Recent Dorkiness

The Zaucer of Ellis?

Tonight, an experiment, as I go delving into two different funnybooks at the same time:

Where is Jake Ellis? #1 (of 5), by Nathan Edmondson and Tonci Zonjic

The Zaucer of Zilk #2 (of 2), by Brendan McCarthy and Al Ewing

These are two very different comics, interested in very different things, and with very different aesthetics. The primary creative force behind one of them, in fact, is on record as saying that he can’t stand comics of the other’s ilk. But I like them both, and for some of the same reasons. So I thought it might be interesting to compare and contrast. But first, a little background.

Where is Jake Ellis? is the follow-up to last year’s action adventure series Who is Jake Ellis? It’s by the same team of writer Nathan Edmondson and artist Tonci Zonjic, and it’s the same sort of stylish, globe-trotting adventure, with the same sci-fi hook: a spy with a near-omniscient partner that lives in his head.

The Zaucer of Zilk, meanwhile, is a wildly creative psychedelic romp conceived by British comics legend Brendan McCarthy, with scripts by Al Ewing. It’s about an other-dimensional super hero who draws his power from being shallow and famous, and how he copes when faced with the dilemma of actually growing as a person.

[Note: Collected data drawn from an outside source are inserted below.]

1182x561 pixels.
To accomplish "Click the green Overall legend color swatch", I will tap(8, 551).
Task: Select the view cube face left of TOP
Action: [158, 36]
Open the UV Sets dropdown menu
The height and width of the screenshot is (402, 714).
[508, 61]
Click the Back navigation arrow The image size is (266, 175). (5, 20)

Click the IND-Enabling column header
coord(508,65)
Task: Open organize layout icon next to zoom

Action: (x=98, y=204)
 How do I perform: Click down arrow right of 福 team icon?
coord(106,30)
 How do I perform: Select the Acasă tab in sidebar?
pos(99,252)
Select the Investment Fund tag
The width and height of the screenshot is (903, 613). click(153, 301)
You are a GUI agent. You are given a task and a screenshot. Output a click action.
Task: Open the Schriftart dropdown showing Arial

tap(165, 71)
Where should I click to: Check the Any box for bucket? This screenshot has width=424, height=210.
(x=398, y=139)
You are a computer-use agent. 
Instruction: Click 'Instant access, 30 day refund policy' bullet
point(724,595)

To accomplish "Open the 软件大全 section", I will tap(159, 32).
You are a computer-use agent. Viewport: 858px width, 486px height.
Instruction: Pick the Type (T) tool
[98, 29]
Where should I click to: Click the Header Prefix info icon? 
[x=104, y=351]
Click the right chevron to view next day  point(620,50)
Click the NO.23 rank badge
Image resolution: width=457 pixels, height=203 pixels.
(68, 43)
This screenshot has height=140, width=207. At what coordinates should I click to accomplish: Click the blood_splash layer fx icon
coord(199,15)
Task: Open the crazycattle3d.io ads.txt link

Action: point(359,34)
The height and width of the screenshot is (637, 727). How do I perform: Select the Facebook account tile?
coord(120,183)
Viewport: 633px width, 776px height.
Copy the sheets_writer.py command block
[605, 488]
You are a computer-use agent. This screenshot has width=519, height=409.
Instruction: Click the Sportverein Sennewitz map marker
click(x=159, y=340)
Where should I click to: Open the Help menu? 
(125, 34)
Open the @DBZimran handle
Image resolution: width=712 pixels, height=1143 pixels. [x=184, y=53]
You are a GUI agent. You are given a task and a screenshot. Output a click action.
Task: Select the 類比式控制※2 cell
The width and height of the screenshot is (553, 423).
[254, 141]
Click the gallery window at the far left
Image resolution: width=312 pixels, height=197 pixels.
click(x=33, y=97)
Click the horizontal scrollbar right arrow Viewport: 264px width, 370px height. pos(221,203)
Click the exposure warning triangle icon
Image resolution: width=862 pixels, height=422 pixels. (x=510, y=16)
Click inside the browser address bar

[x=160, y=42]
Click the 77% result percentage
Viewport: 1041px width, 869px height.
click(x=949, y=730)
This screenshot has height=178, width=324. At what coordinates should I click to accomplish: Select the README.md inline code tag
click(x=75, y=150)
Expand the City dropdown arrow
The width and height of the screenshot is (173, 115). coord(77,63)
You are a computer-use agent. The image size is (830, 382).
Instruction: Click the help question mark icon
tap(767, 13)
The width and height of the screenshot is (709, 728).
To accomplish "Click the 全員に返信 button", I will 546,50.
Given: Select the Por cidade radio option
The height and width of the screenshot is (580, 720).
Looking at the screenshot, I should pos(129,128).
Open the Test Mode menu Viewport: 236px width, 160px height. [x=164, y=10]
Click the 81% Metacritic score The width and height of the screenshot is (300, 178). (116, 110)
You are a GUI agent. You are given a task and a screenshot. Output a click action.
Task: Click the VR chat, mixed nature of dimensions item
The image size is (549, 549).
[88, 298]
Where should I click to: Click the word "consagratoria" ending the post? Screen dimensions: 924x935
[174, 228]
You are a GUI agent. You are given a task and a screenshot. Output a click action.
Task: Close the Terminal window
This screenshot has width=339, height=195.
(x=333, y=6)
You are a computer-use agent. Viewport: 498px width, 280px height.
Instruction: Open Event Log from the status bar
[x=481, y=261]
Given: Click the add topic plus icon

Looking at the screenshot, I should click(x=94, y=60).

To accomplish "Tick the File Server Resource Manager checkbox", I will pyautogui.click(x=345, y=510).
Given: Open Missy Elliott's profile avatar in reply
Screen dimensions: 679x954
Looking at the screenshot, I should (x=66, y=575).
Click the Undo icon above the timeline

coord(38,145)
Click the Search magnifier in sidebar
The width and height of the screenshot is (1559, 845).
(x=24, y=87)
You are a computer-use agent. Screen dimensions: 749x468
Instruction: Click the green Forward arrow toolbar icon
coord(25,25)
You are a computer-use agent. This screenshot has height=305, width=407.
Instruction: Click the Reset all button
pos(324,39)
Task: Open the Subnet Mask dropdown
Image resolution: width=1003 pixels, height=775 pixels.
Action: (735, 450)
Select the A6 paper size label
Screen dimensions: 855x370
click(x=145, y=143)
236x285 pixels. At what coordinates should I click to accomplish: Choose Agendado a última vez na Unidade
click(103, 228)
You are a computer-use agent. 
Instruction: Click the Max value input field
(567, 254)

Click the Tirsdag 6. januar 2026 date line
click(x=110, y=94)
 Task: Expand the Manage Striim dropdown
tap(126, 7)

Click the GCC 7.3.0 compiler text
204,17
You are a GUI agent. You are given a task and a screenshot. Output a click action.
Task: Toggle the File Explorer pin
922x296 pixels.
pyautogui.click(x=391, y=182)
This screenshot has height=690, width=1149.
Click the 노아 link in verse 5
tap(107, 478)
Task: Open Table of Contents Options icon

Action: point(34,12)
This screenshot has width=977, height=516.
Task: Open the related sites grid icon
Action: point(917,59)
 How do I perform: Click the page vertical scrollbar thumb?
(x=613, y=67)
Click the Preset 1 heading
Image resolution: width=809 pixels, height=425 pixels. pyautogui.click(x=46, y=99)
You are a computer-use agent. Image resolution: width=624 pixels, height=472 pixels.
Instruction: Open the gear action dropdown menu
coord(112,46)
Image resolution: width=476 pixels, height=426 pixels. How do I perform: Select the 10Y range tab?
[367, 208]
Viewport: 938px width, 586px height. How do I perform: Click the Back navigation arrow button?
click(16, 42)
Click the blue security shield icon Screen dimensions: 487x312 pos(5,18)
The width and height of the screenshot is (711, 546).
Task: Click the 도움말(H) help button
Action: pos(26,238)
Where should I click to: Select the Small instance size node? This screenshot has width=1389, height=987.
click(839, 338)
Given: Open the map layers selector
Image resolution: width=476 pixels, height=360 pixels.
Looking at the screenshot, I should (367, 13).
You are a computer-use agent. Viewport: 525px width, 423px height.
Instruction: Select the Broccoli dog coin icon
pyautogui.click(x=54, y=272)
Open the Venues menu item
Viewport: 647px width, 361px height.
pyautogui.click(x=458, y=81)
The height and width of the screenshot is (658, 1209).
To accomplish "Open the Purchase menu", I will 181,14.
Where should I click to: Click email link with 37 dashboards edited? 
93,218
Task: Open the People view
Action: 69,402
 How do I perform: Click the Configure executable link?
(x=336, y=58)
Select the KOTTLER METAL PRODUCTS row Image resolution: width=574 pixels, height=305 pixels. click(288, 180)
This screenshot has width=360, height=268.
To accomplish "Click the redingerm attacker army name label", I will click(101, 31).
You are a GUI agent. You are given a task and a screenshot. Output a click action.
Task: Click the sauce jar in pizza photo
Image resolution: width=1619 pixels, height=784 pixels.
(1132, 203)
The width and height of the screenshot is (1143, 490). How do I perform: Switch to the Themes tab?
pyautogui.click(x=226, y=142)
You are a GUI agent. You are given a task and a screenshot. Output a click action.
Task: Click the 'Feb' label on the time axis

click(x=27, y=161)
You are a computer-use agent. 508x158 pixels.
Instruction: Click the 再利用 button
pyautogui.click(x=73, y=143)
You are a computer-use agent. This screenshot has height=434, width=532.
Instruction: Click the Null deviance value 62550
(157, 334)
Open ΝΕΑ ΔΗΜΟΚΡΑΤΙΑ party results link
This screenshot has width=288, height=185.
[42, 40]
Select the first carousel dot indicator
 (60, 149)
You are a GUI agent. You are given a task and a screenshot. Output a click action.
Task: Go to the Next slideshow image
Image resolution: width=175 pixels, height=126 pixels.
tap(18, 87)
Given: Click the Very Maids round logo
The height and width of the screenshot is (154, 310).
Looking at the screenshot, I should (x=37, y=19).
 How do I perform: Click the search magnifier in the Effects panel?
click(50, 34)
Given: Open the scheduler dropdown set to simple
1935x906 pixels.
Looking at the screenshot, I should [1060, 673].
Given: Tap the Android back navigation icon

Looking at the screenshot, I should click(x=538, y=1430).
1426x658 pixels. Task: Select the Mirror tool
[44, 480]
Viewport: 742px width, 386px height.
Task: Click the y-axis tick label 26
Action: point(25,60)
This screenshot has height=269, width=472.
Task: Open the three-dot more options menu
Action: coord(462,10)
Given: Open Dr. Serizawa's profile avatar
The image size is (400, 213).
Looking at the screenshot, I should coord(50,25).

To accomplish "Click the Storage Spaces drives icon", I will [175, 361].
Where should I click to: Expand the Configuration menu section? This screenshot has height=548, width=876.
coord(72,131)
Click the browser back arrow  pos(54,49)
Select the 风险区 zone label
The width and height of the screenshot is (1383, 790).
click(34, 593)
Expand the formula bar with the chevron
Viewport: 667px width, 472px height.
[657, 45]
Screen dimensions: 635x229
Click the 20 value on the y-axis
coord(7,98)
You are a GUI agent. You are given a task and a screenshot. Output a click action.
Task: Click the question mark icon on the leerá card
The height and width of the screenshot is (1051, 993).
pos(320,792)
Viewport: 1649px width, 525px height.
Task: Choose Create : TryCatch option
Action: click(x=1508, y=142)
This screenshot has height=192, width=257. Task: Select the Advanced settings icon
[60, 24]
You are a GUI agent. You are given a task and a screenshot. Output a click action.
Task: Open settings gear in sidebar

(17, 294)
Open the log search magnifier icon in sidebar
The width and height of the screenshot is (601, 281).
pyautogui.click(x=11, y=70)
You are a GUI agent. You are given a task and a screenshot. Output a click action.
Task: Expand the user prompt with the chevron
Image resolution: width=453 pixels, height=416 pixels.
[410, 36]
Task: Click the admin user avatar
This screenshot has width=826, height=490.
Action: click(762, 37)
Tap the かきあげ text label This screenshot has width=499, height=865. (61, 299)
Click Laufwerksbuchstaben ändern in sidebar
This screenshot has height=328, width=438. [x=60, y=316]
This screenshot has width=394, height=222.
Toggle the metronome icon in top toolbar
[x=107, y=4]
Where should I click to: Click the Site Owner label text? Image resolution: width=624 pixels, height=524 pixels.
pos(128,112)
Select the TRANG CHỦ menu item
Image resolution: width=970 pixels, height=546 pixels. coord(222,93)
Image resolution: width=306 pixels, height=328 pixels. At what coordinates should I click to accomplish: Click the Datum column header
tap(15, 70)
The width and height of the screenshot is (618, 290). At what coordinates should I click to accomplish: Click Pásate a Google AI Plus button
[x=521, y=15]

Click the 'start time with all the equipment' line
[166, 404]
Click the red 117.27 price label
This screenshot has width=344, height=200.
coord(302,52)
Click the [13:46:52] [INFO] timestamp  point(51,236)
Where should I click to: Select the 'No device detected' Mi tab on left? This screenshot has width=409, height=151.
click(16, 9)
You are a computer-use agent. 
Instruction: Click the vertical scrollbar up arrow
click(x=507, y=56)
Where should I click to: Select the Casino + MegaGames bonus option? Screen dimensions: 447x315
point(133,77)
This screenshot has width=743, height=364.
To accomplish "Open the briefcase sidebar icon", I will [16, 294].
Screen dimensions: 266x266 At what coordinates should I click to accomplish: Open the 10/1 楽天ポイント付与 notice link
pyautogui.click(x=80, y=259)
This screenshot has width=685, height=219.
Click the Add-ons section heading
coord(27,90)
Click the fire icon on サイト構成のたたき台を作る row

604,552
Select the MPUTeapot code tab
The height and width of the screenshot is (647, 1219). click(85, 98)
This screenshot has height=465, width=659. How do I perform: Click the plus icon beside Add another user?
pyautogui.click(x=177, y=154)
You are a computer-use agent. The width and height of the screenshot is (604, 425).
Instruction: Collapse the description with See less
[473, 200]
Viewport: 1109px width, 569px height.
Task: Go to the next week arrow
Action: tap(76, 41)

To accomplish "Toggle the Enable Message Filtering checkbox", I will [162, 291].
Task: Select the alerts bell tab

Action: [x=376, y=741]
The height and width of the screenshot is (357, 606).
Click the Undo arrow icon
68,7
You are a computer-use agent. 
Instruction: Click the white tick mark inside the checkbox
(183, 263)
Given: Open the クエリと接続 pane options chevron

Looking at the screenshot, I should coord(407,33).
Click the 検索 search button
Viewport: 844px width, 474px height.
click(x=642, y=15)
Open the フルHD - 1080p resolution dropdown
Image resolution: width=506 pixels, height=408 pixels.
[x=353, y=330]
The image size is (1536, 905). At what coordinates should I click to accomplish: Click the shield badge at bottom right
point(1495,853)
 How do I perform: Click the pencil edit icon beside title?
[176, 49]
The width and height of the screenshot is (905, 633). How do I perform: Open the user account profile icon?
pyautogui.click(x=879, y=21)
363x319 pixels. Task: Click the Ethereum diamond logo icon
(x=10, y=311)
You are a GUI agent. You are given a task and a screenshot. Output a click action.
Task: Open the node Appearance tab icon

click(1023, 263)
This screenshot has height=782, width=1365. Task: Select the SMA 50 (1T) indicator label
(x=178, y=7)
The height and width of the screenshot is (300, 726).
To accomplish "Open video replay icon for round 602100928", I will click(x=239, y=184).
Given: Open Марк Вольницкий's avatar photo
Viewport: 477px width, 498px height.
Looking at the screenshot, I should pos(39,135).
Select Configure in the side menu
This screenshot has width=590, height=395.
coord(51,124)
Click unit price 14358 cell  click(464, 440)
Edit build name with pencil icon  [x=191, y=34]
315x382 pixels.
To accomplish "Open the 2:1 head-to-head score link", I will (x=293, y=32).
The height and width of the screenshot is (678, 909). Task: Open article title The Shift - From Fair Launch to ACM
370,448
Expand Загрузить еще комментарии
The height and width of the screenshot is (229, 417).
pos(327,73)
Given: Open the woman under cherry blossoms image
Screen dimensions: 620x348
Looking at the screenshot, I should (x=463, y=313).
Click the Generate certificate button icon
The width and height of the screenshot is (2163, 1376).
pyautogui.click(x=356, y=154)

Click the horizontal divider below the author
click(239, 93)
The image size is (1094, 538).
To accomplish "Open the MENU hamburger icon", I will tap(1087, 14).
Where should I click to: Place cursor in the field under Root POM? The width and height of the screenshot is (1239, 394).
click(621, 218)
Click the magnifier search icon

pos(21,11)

Jake Ellis is a series firmly grounded in Earthly action, the sort of funnybook that many people (Brendan McCarthy included) dismiss as being somebody’s movie pitch in comics form. And it is something that would make a good movie. The spy action is very much in the Jason Bourne mold, and its fantasy hook would translate quite easily. Jake (the disembodied psychic partner) is most often experienced as a voice in spy Jon Moore’s head, and his occasional ghostly appearances, calm and neat in the face of crazy gun-slinging danger, would look great on-screen. So that “movie pitch” accusation feels pretty accurate.

The Zaucer of Zilk, on the other hand, would never fly as a film. Its story is a shade too loose and breezy, with a narrator (the Tailor of Tales) who is literally getting progressively more drunk as time goes on.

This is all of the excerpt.